EXTRAIT DU TEXTE ▸
################

Par des mémoires enregistrés les 11 mai et 19 juin 2023, le recteur de l'académie de Bourgogne-Franche-Comté conclut au rejet de la requête.

Il fait valoir que :
- le lien de causalité direct et certain entre le dommage et le défaut d'entretien normal de l'ouvrage est établi, ce dont atteste le certificat médical établi par le médecin traitant de Mme A... le 18 septembre 2015 ;
- Mme A... ne justifie pas du préjudice d'agrément dont elle se prévaut, faute de démontrer l'effectivité de la pratique régulière d'une activité qui serait désormais entravée ou empêchée par les photographies et attestations produites ; la pratique occasionnelle d'activités est déjà indemnisée par le déficit fonctionnel permanent ; à considérer ce préjudice comme constitué, il ne pourrait donner lieu qu'à une fraction, évaluée entre 5 et 10 %, du déficit fonctionnel permanent, soit un montant entre 5 750 et 23 000 euros, également limitée à une fourchette entre 7 500 et 30 000 euros en tenant compte du montant, surévalué, demandé par la requérante au titre de son déficit fonctionnel permanent ;
- le déficit fonctionnel temporaire a été justement évalué, au regard du barème de l'ONIAM et du taux retenu par les experts, pour une durée de 41 mois ;
- le déficit fonctionnel permanent a été justement apprécié par les premiers juges au regard du barème de l'ONIAM ;
- les souffrances endurées, évaluées à 4 sur une échelle de 7 par les experts, sont justement indemnisées par le montant fixé à 8 000 euros par les premiers juges, qui ont retenu la fourchette haute du barème de l'ONIAM ;
- le préjudice esthétique, évalué à 2 sur une échelle de 7, a également été justement réparé par les premiers juges, qui là encore ont appliqué la fourchette haute du barème ONIAM.

################

DONNÉES FOURNIES ▸
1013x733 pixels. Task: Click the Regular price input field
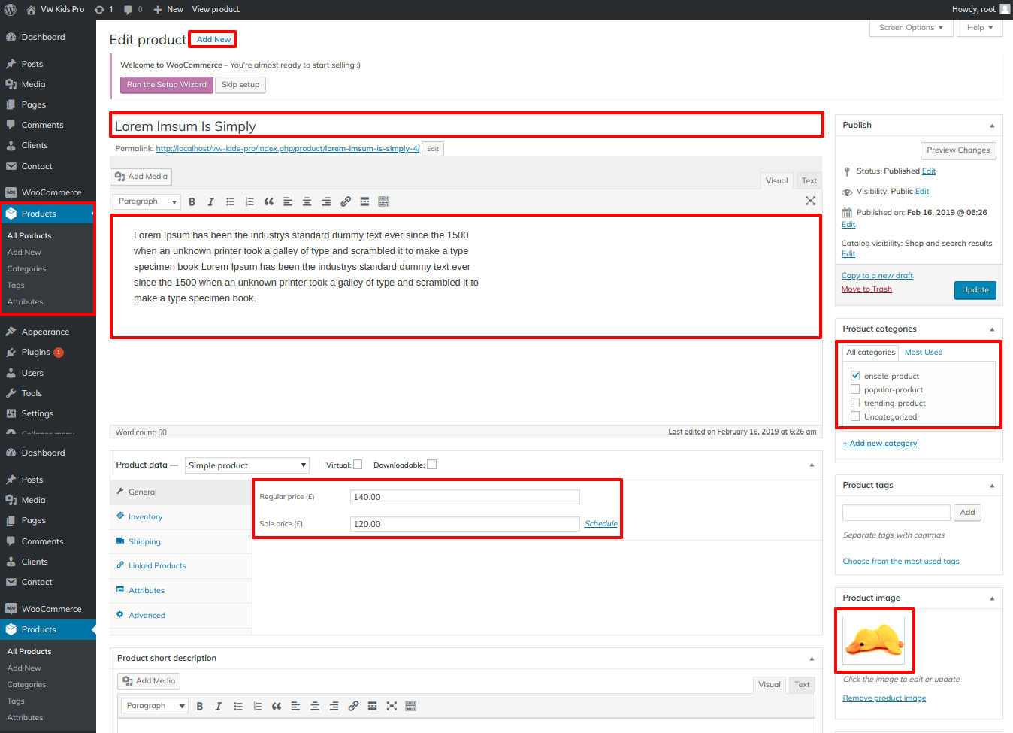tap(464, 497)
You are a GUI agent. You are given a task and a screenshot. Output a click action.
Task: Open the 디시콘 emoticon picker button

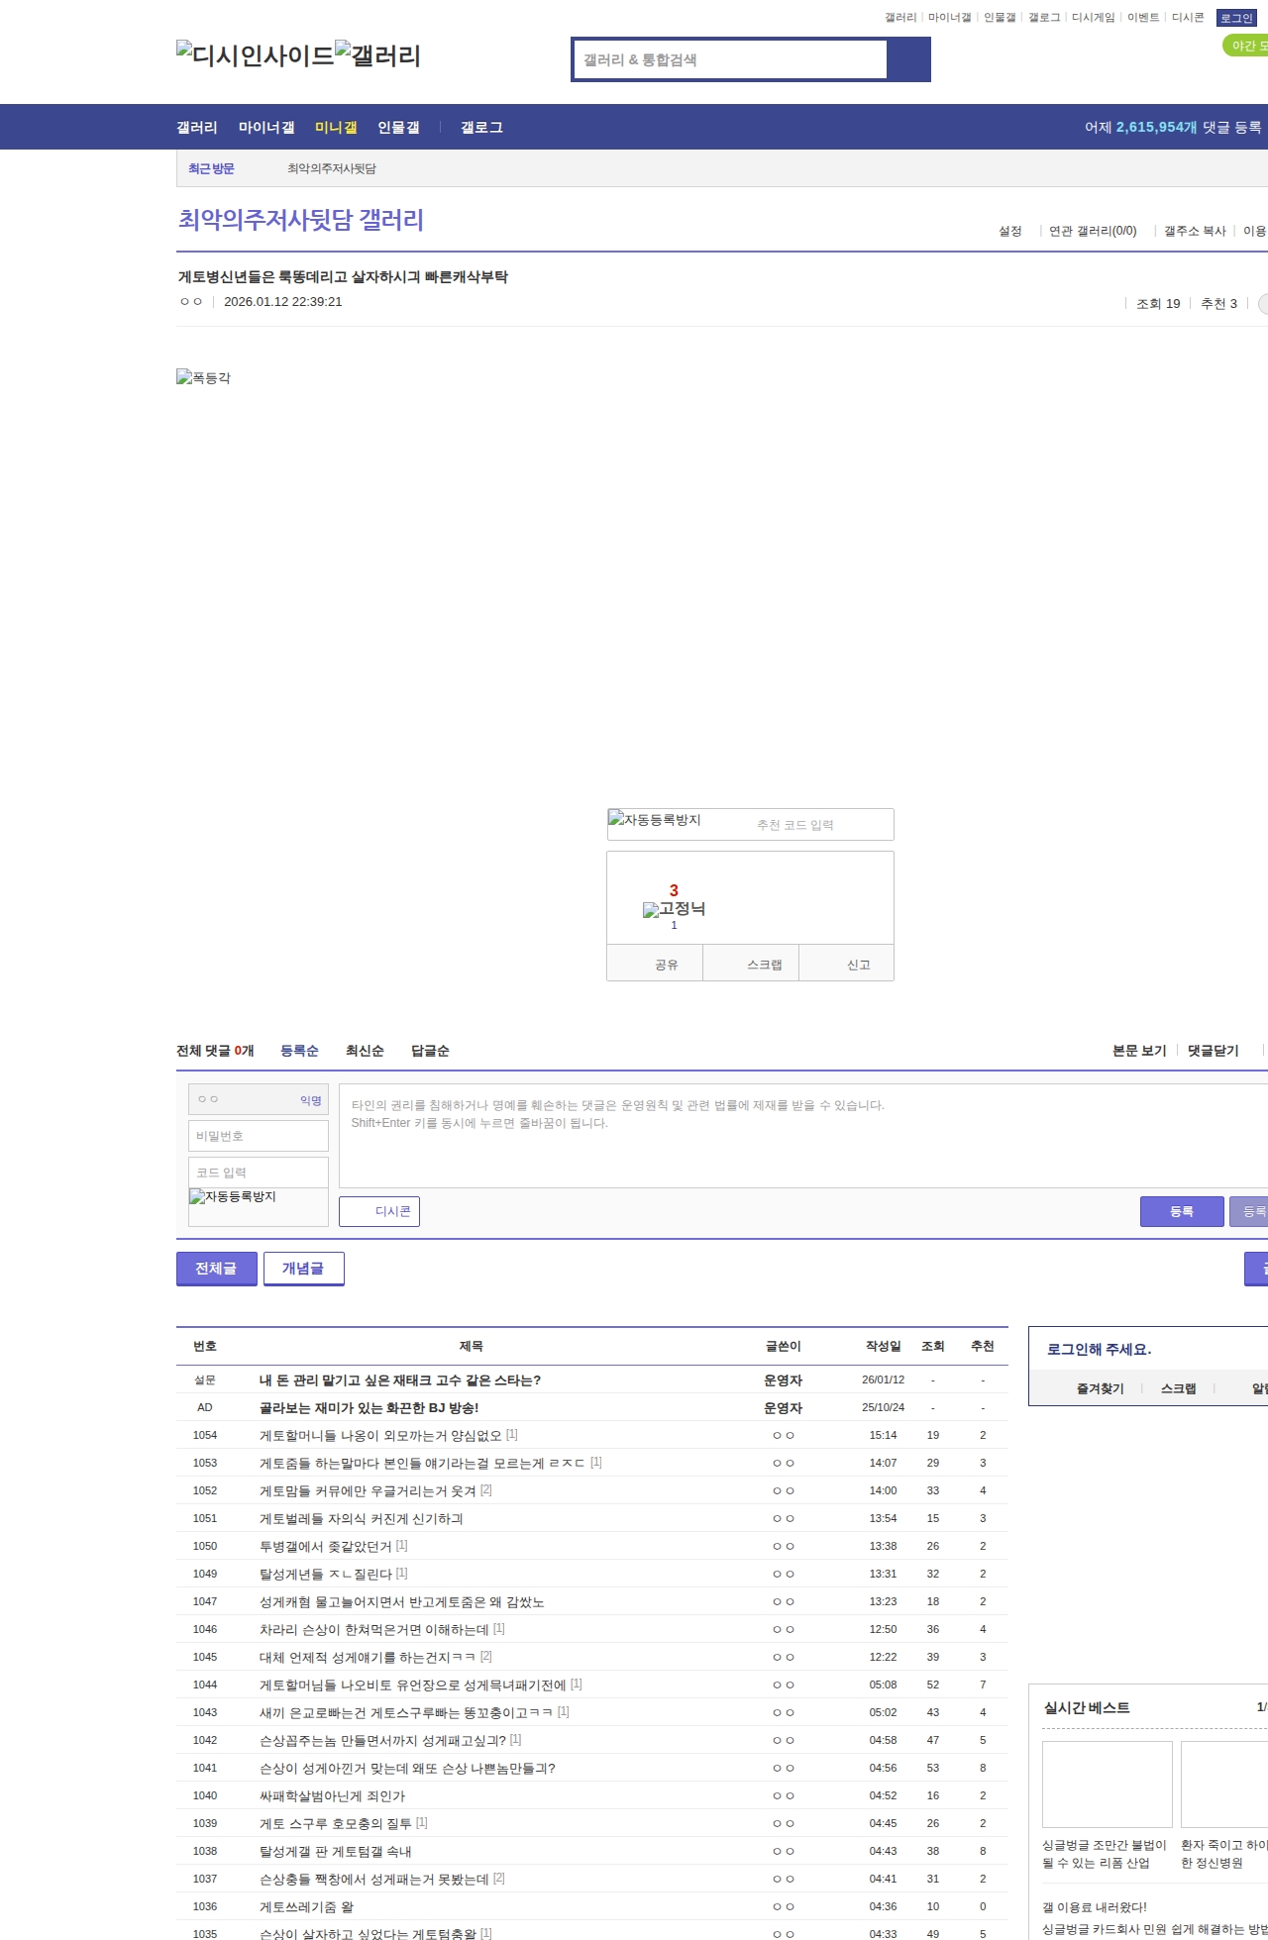[379, 1211]
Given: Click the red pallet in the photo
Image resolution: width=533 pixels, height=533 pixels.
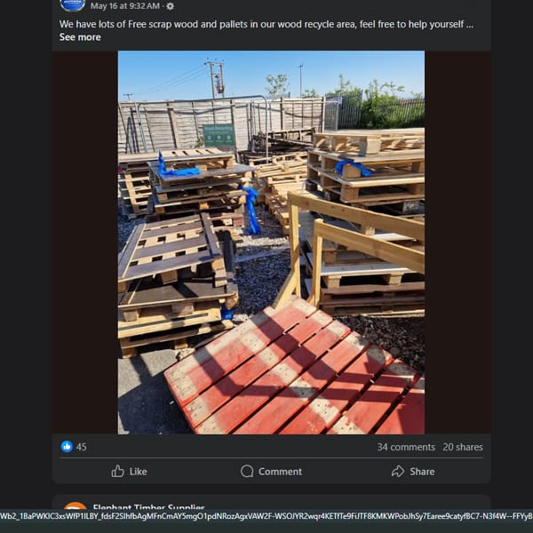Looking at the screenshot, I should click(x=294, y=369).

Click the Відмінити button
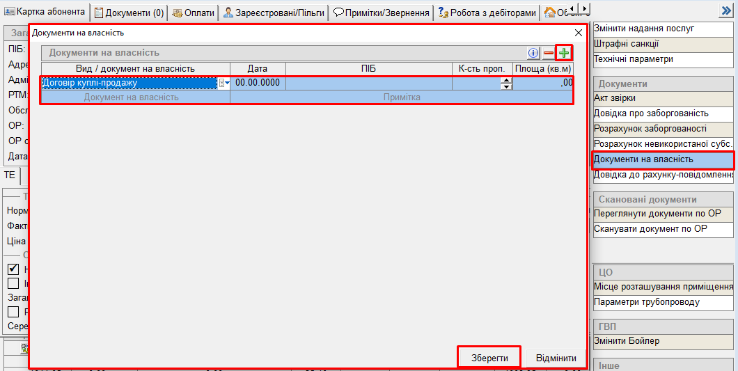pyautogui.click(x=556, y=358)
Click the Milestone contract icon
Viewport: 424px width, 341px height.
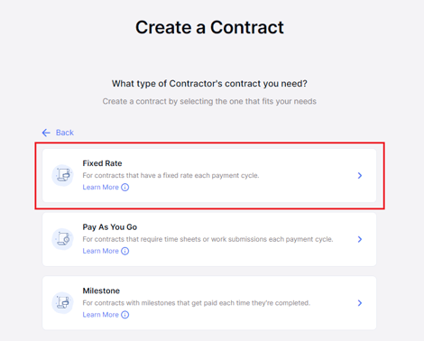pyautogui.click(x=62, y=303)
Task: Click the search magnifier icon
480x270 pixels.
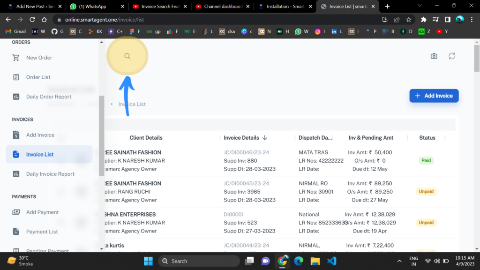Action: pyautogui.click(x=127, y=56)
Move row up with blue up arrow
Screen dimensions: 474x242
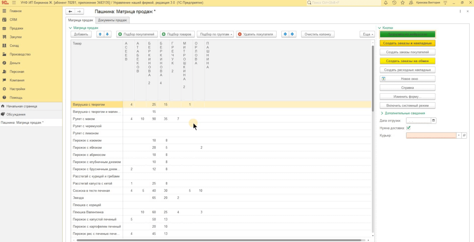coord(100,34)
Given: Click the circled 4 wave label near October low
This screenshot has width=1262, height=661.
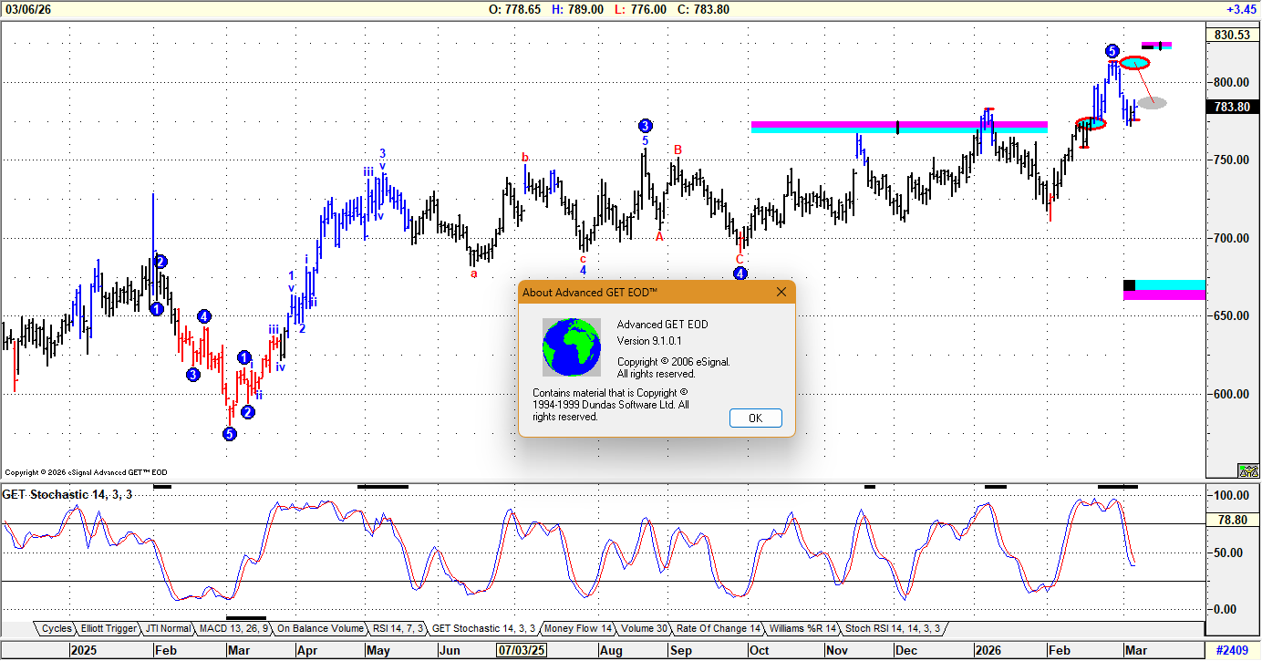Looking at the screenshot, I should coord(740,273).
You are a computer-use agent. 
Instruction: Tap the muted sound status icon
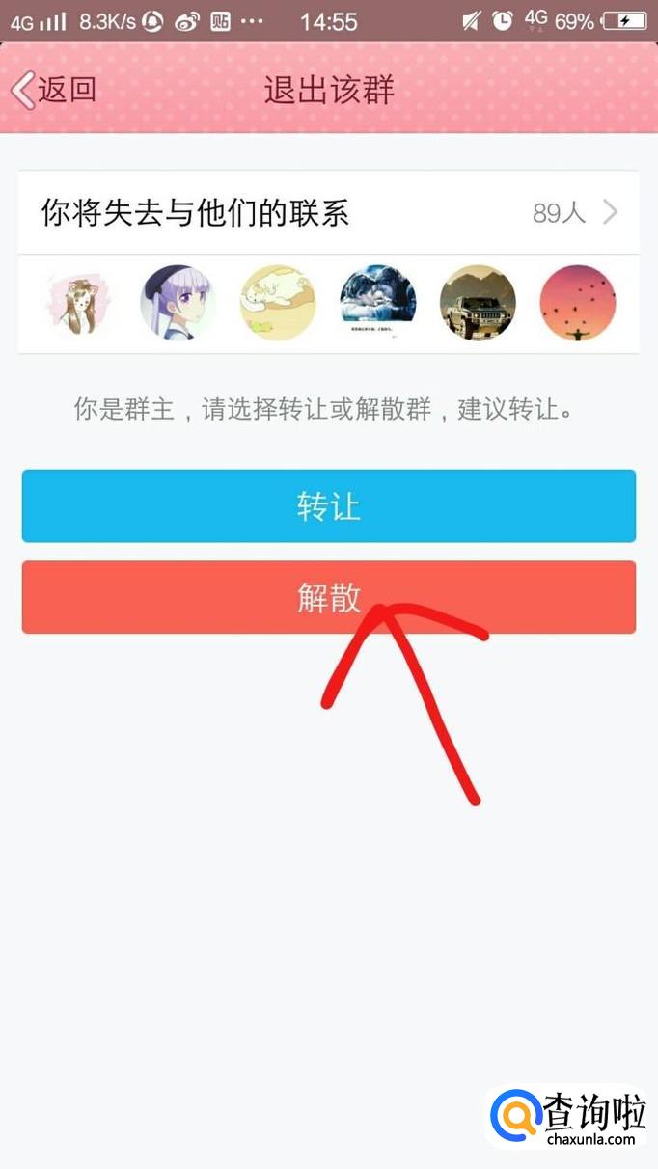(x=471, y=21)
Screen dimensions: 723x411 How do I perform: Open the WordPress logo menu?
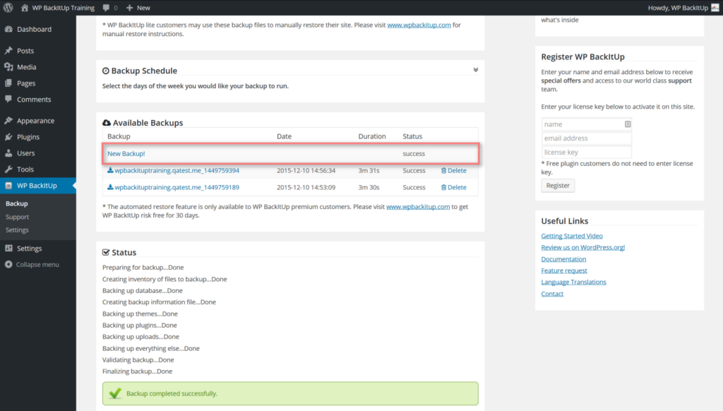pos(7,7)
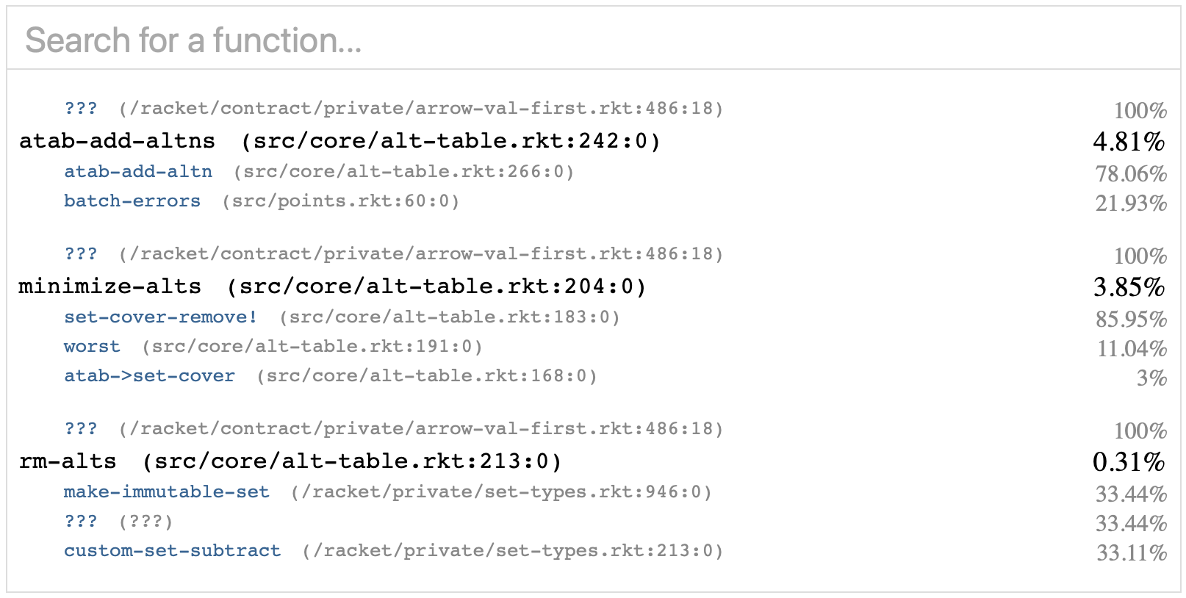Open the batch-errors function link

[132, 201]
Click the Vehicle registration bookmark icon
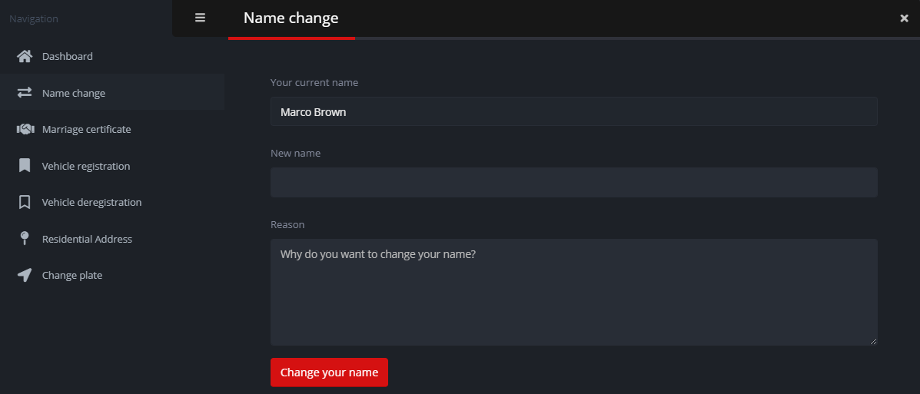This screenshot has height=394, width=920. coord(25,166)
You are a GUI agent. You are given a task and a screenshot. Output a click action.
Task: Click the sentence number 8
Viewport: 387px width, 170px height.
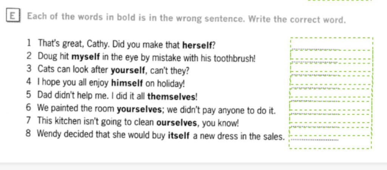click(x=28, y=134)
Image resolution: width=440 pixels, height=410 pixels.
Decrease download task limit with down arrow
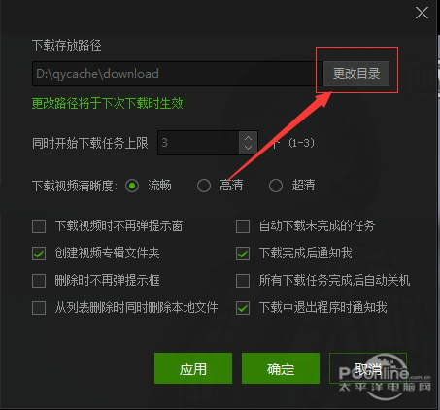(248, 148)
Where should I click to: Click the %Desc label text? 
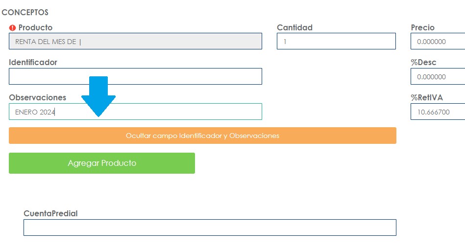pos(423,63)
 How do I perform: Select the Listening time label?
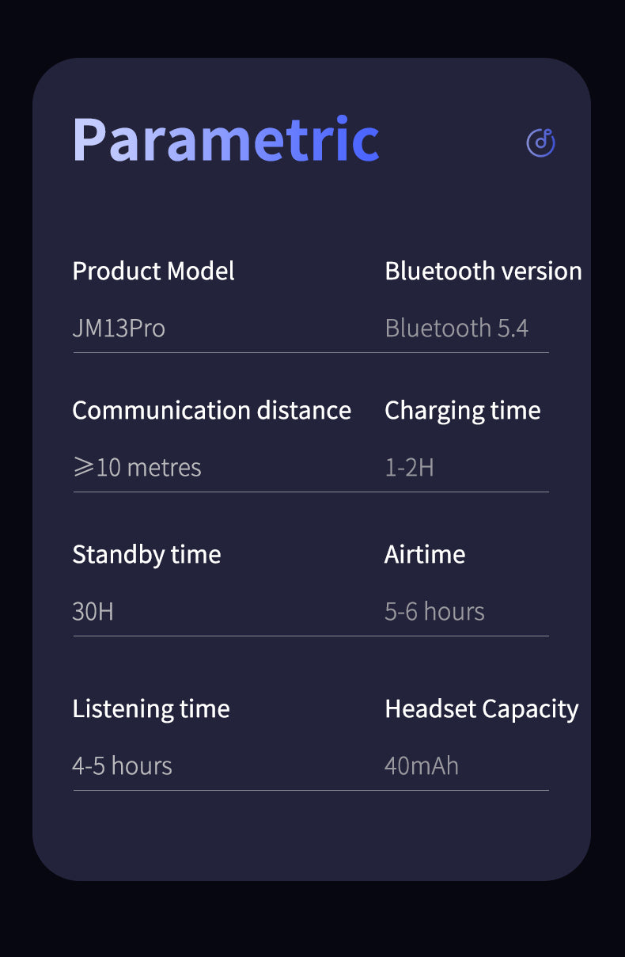click(151, 708)
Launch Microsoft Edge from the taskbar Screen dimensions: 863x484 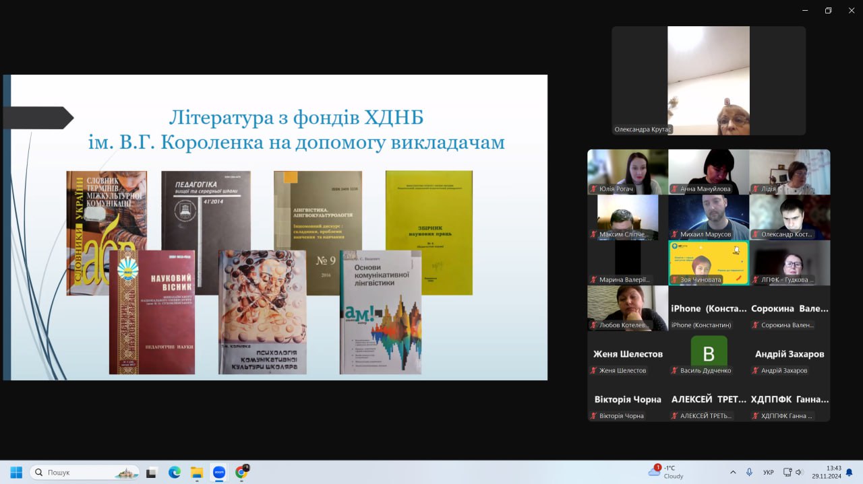pos(174,473)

################

CONSIGNES DE TRAVAIL ▸
Écrivez la suite de l'extrait sur la demande d'indemnisation de Mme A..., à partir de sa dernière phrase.

RÉPONSE PROPOSÉE ▸
Par un mémoire enregistré le 6 juin 2023, le syndicat intercommunal à vocation scolaire (SIVOS) de Noiron-sous-Gevrey, Broindon, Epernay-sous-Gevrey et Savouges, conclut au rejet de la requête et demande à la cour d'annuler le jugement, ainsi que de mettre à la charge de l'Etat ou de Mme A... la somme de 2 500 euros sur le fondement de l'article L. 761-1 du code de justice administrative.

Il fait valoir que :
- la matérialité des faits n'est pas établie ;
- il ne peut être retenu un défaut d'entretien normal de l'ouvrage.

Par un courrier du 7 février 2025, la cour a informé les parties, en application de l'article R. 611-7 du code de justice administrative, qu'elle était susceptible de relever d'office l'irrégularité du jugement en tant que le tribunal n'a pas appelé en la cause la caisse de sécurité sociale à laquelle Mme A... était affiliée.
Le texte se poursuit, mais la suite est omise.